TASK DETAILS:
Copy the records word for word, omitting all pictures.

DATA:
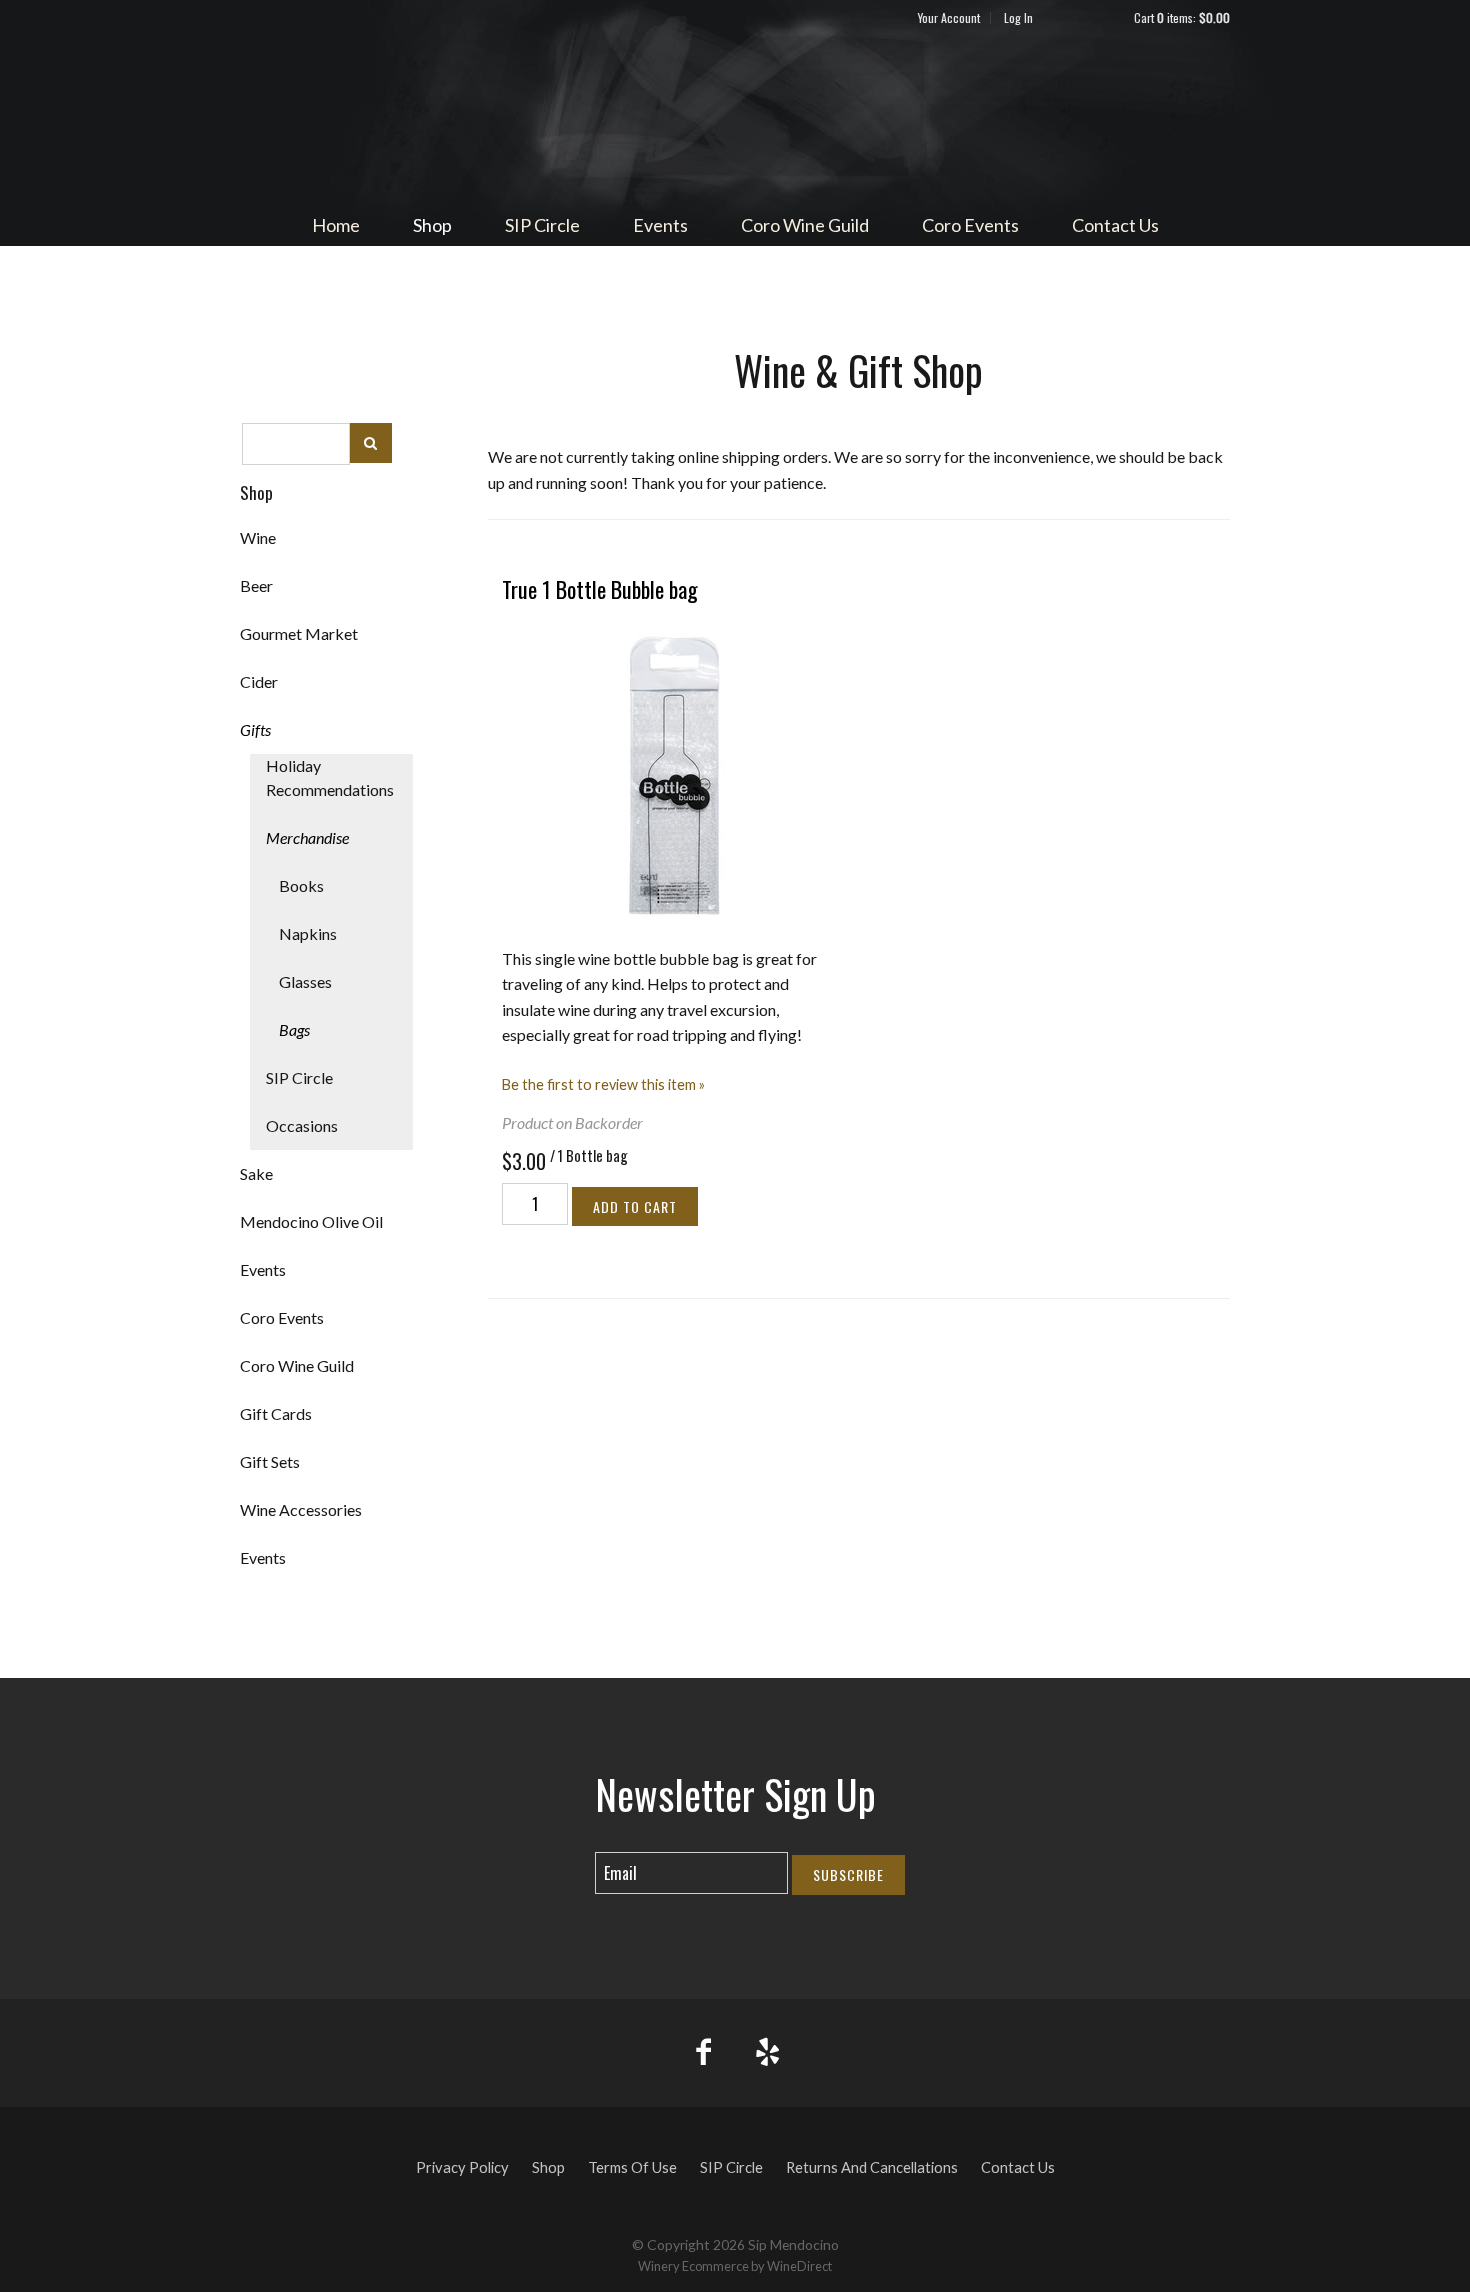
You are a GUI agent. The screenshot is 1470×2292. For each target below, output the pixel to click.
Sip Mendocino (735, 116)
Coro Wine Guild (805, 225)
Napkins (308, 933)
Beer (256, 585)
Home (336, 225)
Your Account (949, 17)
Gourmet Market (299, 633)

RESULT FOR THIS TASK:
You are a GUI agent. The screenshot is 1470×2292. For each target below, output the pixel to click.
Sip Mendocino (735, 116)
Coro Wine Guild (805, 225)
Napkins (308, 933)
Beer (256, 585)
Home (336, 225)
Your Account (949, 17)
Gourmet Market (299, 633)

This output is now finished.